Sonny Criss / Up, Up And Away

ジャズというジャンルの中で、ストレートに元気をもらえるのは、このアルバムではないかと思う。The 5th Dimensionが1967年5月にリリースしたタイトル曲Up, Up And Away(邦題:ビートでジャンプ)で始まる。本作は67年8月録音なので、ソニー・クリスは即座にこの曲を自分のレパートリーにしようとして、アルバムの構想を練ったのだろう。

さらに、ソウル歌手Bobby Hebb(ボビー・ヘブ)が1966年にヒットさせたSunnyを組み込んだ。しかし、ウェス・モンゴメリーが66年リリースのアルバムCalifornia DreamingにSunnyを収録しているので、クリスはこれを見逃したのかも知れない。いずれにしても、全体の構想が固まり、自作のブルースParis Bluesを完成させて録音に臨んだと思える。

1. Up, Up And Away
2. Willow Weep For Me
3. This Is For Benny
4. Sunny
5. Scrapple From The Apple
6. Paris Blues

Sonny Criss - alto saxophone
Tal Farlow - guitar
Cedar Walton - piano
Bob Cranshaw - bass
Lenny McBrowne - drums

Recorded on August 18, 1967 at Rudy Van Gelder Studio, Englewood Cliffs, New Jersey.

Sonny Criss / Go Man!

全12曲で、合計39分42秒。つまり、3分前後の曲が並ぶ。当然ながら、ソニー・クリスによるテーマ演奏とアドリブが中心。ソニー・クラークのアドリブが合いの手のように入り、ベースとドラムのソロはごく僅か。4バースは皆無。クリスの「泣き」のアルトサックスを堪能するアルバムである。

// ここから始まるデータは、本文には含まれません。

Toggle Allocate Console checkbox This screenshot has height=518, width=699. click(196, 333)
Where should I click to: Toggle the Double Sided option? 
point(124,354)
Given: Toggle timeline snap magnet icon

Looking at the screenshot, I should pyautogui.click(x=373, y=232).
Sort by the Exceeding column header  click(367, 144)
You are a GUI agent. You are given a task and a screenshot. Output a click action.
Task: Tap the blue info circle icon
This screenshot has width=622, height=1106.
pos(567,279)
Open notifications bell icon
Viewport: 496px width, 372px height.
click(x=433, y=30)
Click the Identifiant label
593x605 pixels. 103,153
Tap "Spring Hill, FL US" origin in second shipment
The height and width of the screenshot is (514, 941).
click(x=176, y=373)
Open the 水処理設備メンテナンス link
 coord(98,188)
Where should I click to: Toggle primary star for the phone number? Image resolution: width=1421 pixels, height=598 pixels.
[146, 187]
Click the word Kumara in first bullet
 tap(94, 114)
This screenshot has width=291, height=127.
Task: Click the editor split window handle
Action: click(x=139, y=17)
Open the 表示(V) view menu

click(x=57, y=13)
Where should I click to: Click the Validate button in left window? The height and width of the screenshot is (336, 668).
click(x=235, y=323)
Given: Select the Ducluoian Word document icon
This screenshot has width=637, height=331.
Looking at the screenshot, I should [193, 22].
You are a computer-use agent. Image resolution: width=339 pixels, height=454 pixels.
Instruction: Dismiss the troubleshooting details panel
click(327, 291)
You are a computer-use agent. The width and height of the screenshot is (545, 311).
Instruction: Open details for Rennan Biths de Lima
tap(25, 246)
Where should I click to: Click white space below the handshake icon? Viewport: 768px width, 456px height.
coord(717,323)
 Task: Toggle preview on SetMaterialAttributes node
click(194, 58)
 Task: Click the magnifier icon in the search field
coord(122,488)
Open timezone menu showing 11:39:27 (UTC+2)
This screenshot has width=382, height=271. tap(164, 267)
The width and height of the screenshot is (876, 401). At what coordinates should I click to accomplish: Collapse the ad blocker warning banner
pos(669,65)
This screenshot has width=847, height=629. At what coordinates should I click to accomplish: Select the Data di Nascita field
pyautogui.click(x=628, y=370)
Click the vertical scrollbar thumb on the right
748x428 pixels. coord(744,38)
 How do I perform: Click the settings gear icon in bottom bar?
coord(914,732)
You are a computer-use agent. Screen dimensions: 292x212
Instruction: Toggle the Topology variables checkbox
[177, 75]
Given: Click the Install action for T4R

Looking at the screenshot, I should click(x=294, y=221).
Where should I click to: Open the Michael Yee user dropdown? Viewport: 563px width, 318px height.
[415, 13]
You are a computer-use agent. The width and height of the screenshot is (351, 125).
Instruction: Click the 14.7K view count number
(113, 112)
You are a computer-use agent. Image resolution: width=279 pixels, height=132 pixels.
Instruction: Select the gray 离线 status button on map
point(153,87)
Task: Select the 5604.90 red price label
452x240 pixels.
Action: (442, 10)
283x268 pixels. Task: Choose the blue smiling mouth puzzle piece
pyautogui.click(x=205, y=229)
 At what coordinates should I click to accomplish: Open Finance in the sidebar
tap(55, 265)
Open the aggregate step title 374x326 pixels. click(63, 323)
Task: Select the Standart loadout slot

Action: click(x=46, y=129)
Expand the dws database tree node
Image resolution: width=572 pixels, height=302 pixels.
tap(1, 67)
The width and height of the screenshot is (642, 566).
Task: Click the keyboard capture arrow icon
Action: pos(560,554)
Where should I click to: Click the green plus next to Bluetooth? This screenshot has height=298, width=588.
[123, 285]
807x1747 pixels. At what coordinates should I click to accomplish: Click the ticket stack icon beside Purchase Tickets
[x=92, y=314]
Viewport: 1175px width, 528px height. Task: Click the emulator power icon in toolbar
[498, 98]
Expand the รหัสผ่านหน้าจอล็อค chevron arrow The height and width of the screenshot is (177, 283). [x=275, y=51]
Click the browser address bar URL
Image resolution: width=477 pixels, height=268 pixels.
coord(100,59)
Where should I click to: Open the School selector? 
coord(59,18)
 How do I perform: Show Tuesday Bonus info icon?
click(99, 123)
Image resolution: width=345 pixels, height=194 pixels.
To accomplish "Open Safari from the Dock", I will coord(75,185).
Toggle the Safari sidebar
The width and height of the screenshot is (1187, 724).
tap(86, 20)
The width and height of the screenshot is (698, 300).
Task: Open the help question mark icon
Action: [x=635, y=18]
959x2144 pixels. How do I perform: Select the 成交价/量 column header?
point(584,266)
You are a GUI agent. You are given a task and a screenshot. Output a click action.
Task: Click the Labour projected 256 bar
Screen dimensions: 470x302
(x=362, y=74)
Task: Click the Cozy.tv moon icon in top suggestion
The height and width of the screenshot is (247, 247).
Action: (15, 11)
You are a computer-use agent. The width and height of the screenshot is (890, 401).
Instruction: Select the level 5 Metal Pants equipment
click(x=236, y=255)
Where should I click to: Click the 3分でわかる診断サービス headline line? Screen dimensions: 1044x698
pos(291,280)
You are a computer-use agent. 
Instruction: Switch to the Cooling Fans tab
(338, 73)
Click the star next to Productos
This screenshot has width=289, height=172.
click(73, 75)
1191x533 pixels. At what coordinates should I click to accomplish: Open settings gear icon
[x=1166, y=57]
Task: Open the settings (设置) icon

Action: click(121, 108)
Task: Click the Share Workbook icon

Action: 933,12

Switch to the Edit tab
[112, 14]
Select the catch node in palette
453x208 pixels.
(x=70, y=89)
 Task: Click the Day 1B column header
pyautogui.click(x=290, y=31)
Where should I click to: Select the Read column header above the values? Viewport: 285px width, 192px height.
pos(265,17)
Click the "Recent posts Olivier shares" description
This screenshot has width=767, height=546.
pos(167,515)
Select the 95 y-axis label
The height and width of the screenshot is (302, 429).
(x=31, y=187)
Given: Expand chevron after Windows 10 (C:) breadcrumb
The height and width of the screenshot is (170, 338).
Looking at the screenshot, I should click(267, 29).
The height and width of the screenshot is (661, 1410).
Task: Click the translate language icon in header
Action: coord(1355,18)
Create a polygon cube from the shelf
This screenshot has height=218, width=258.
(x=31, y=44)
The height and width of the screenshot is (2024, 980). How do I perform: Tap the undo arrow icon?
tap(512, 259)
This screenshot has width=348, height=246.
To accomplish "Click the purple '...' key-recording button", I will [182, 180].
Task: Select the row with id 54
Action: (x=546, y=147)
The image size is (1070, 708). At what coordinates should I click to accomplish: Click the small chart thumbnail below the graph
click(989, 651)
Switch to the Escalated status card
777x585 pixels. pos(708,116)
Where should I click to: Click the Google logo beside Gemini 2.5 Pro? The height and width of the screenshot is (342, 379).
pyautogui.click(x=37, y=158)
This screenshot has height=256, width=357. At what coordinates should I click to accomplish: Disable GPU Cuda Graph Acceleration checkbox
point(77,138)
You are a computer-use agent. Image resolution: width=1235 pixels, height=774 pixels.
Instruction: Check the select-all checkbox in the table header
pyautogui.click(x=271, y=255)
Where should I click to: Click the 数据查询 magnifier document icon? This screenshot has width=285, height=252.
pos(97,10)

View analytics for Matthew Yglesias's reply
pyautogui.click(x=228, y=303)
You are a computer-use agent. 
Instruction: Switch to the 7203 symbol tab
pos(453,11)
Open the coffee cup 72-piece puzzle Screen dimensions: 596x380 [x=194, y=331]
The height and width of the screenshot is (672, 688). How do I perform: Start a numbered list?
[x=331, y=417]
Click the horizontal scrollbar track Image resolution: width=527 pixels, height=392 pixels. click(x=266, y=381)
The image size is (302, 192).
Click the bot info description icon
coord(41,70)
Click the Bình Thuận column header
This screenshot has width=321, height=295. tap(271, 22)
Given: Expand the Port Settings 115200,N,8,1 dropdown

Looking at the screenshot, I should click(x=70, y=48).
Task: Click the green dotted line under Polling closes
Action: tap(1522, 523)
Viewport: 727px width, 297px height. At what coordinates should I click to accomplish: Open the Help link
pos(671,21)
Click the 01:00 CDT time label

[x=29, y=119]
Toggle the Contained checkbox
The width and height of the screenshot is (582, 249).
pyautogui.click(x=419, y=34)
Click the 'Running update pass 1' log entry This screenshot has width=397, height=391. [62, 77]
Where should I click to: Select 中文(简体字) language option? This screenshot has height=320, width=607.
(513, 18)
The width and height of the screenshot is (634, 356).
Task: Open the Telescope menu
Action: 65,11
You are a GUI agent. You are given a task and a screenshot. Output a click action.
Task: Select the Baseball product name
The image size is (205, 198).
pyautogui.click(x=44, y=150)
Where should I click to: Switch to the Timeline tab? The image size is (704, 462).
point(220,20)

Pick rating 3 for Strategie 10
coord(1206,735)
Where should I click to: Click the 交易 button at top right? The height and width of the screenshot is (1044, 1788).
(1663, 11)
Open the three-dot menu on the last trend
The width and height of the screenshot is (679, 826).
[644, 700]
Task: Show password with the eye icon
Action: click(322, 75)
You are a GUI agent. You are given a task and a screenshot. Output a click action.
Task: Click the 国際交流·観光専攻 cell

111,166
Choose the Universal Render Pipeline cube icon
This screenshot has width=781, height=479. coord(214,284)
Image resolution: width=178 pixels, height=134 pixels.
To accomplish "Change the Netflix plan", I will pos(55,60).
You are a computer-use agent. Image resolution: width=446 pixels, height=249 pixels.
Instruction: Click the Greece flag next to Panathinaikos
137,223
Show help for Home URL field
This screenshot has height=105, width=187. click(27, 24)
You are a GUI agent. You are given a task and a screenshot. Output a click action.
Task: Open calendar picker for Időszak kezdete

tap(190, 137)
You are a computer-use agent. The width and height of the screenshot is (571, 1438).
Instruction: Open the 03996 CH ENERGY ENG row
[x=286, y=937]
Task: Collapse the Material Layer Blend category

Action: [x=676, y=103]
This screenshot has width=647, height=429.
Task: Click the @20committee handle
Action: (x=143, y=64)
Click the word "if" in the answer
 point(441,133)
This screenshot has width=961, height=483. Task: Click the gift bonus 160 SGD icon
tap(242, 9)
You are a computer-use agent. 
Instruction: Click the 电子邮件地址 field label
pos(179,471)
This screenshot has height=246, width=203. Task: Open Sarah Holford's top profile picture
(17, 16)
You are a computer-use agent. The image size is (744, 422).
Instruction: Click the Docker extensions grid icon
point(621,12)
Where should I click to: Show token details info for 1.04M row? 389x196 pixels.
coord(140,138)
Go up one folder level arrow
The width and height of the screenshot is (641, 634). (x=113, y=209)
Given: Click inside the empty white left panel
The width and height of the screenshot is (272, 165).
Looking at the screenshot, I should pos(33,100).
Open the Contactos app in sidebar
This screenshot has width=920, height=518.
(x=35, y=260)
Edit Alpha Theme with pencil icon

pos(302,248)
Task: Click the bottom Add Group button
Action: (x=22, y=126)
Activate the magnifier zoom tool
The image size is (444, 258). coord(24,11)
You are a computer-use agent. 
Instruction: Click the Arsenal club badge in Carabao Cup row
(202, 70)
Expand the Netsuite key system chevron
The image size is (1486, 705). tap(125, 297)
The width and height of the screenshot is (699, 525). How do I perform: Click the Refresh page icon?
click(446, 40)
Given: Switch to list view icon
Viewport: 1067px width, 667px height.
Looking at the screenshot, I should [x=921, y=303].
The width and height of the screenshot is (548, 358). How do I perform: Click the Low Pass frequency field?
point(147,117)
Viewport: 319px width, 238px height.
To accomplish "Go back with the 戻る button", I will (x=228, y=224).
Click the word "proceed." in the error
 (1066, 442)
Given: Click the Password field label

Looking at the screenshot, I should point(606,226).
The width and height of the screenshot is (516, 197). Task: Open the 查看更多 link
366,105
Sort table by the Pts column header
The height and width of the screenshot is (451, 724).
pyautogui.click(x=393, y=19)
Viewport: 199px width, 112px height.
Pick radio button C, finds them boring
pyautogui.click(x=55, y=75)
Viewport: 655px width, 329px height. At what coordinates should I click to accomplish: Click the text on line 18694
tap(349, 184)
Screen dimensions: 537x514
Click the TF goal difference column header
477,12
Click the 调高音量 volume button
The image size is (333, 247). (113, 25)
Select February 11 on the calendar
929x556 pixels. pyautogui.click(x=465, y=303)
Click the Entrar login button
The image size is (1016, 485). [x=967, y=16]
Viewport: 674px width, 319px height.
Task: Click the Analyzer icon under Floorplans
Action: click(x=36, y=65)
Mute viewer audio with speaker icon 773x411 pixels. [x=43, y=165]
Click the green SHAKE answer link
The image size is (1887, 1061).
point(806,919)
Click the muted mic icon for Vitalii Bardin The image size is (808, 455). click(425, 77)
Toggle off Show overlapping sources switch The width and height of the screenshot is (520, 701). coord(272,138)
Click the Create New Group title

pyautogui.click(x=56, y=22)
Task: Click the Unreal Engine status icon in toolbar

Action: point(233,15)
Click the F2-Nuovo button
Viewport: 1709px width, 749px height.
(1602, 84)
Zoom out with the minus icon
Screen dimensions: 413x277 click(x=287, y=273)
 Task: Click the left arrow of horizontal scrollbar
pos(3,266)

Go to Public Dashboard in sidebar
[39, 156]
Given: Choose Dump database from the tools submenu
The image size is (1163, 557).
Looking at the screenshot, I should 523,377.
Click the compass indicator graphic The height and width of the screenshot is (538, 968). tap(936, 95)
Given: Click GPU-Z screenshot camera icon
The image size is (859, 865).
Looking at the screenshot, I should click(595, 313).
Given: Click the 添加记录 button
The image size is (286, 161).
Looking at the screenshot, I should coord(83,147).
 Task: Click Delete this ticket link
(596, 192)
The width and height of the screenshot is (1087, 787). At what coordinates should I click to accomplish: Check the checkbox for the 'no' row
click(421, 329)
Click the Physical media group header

そういうアルバムがあっても良いのだが、タイトルとジャケットが演奏内容にあまりにも不似合い。何の連想でGo Man!としたのだろう。それとも、ジャケットに使えそうな写真を見つけ、それからタイトルを決めたのだろうか。もしかすると、レコーディングしたインペリアル・レコードに日本人スタッフがいて、ぼそりと「ちょっと傲慢(ゴー・マン)なアルトだな」と漏らしたのかも知れない。

1. Summertime
2. Memories Of You
3. Wailin' With Joe
4. How Deep Is The Ocean
5. The Blues For Rose
6. The Man I Love
7. Until The Real Thing Comes Along
8. Blue Prelude
9. After You've Gone
10. Come Rain Or Come Shine
11. How High The Moon
12. If I Had You

Sonny Criss - alto saxophone
Sonny Clark - piano
Leroy Vinnegar - bass
Larence Marable - drums

Recorded on July 10 & 31, 1956 at Master Recorders, Los Angeles, CA.